This section presents three models for the way in which Dublin Core metadata can be created and managed across a Web-site; firstly the use of HTML authoring tools to embed Dublin Core directly into an HTML page, secondly the use of Web-site management tools to manage metadata in parallel with HTML pages and lastly the use of Server-Side Includes to embed externally held metadata into an HTML page on-the-fly as the page is served.

HTML Authoring tools
Metadata embedded when resource is created

The first model is to embed the metadata directly into HTML Web pages by hand using whatever HTML editing tools are already in use. In some ways this is a nice simple solution but…

some HTML authoring tools do their best to hide HTML tags from you and as HTML becomes more complex this is increasingly likely to happen. Simply typing in META tags or cutting and pasting them into your document from elsewhere may not always be possible
maintaining large numbers of resources with embedded META tags is likely to become problematical if the syntax changes
finally there is always the potential for META tags being created wrongly, either being syntactically incorrect or using element values in an uncontrolled way.
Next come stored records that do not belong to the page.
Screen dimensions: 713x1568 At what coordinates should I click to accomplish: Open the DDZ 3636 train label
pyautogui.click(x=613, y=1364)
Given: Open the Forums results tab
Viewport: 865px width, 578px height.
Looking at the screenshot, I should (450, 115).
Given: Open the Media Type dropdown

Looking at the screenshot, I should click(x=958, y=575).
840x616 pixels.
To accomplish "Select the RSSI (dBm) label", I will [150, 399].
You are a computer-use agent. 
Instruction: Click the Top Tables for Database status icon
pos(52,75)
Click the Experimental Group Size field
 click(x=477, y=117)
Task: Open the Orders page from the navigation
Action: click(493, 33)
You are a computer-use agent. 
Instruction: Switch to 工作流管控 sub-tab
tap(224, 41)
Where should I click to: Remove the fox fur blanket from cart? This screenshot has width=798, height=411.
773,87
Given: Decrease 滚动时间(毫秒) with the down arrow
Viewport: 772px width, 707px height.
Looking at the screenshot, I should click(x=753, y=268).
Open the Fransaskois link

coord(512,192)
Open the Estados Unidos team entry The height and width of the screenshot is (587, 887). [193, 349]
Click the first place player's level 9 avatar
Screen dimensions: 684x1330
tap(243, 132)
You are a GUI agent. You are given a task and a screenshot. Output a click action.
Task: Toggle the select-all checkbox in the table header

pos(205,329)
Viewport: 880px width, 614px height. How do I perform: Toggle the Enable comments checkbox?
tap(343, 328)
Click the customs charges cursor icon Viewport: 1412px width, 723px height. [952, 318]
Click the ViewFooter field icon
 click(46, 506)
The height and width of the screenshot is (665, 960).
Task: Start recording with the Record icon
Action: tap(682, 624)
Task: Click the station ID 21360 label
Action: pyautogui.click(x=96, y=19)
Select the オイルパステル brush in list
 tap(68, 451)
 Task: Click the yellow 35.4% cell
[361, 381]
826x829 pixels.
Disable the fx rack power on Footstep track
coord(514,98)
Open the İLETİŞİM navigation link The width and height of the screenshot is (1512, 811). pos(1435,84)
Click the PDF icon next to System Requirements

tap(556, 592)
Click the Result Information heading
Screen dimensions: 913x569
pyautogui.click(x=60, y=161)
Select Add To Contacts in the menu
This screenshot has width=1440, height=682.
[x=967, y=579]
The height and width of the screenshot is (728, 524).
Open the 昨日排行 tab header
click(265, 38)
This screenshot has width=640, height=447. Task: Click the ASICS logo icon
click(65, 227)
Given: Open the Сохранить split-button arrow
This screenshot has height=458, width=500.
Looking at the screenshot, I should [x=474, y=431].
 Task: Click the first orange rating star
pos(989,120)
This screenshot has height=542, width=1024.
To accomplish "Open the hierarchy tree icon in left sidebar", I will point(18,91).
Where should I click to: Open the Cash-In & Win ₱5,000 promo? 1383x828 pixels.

However this approach does have some advantages. In particular it may be useful for training and raising awareness about the use of META tags.

Web-site management tools
Metadata embedded when resource is published

The second model is to make use of Web-site management tools to manage metadata. These tools have only become available relatively recently and aim to aid the management of whole Web-sites rather than of individual documents. They usually combine editors, for creating Web pages, with other tools for managing those pages across a site. Typically they work by holding all the data for a site in a database. A ‘publish’ button is used to create HTML pages based on the information held in the database. These tools are unlikely to be Dublin Core aware but they are likely to support macros which may allow for the creation of embedded Dublin Core META tags as part of the publishing procedure.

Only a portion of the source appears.